**Listed entries**
^^^^^^^^

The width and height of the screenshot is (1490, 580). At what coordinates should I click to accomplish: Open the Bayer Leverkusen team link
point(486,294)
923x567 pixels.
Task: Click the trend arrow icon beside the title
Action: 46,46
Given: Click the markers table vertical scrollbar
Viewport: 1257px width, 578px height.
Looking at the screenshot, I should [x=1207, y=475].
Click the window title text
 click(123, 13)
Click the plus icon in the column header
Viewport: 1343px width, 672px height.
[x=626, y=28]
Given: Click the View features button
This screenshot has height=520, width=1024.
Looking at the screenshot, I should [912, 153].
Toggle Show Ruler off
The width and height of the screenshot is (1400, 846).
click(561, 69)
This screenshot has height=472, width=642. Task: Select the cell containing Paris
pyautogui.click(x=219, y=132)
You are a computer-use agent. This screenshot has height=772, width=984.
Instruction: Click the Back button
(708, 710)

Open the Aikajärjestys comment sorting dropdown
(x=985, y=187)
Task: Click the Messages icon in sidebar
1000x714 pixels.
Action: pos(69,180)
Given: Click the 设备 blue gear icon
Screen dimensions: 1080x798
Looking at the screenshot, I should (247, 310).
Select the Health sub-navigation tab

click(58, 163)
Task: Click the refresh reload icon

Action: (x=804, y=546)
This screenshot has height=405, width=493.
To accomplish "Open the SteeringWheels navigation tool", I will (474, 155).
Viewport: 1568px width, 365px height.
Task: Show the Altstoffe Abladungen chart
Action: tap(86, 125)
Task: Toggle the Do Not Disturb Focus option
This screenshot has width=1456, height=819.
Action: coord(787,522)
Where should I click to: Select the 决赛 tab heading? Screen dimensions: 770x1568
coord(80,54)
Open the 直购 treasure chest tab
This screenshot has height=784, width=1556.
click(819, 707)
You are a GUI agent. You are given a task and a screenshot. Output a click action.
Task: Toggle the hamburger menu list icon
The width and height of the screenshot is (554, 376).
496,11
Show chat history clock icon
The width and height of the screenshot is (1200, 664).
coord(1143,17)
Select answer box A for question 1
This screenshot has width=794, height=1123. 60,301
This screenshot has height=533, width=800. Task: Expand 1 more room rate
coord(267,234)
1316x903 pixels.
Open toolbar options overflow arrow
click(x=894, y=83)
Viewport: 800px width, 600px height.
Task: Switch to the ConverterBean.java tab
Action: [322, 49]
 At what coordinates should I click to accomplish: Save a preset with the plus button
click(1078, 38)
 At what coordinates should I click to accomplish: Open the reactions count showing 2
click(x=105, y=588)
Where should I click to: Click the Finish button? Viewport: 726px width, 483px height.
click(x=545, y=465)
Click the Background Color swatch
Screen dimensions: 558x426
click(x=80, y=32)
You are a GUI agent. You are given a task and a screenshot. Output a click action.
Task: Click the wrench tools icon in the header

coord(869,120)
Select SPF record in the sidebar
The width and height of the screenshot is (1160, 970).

^^^^^^^^

**Short exercise**
Reproduce, without alteration, the stretch of lines from the line containing "Given: Click the View features button" through the line containing "click(819, 707)", including both of those lines.

**Expected answer**
Given: Click the View features button
This screenshot has height=520, width=1024.
Looking at the screenshot, I should [912, 153].
Toggle Show Ruler off
The width and height of the screenshot is (1400, 846).
click(561, 69)
This screenshot has height=472, width=642. Task: Select the cell containing Paris
pyautogui.click(x=219, y=132)
You are a computer-use agent. This screenshot has height=772, width=984.
Instruction: Click the Back button
(708, 710)

Open the Aikajärjestys comment sorting dropdown
(x=985, y=187)
Task: Click the Messages icon in sidebar
1000x714 pixels.
Action: pos(69,180)
Given: Click the 设备 blue gear icon
Screen dimensions: 1080x798
Looking at the screenshot, I should (247, 310).
Select the Health sub-navigation tab

click(58, 163)
Task: Click the refresh reload icon

Action: (x=804, y=546)
This screenshot has height=405, width=493.
To accomplish "Open the SteeringWheels navigation tool", I will (474, 155).
Viewport: 1568px width, 365px height.
Task: Show the Altstoffe Abladungen chart
Action: tap(86, 125)
Task: Toggle the Do Not Disturb Focus option
This screenshot has width=1456, height=819.
Action: coord(787,522)
Where should I click to: Select the 决赛 tab heading? Screen dimensions: 770x1568
coord(80,54)
Open the 直购 treasure chest tab
This screenshot has height=784, width=1556.
click(819, 707)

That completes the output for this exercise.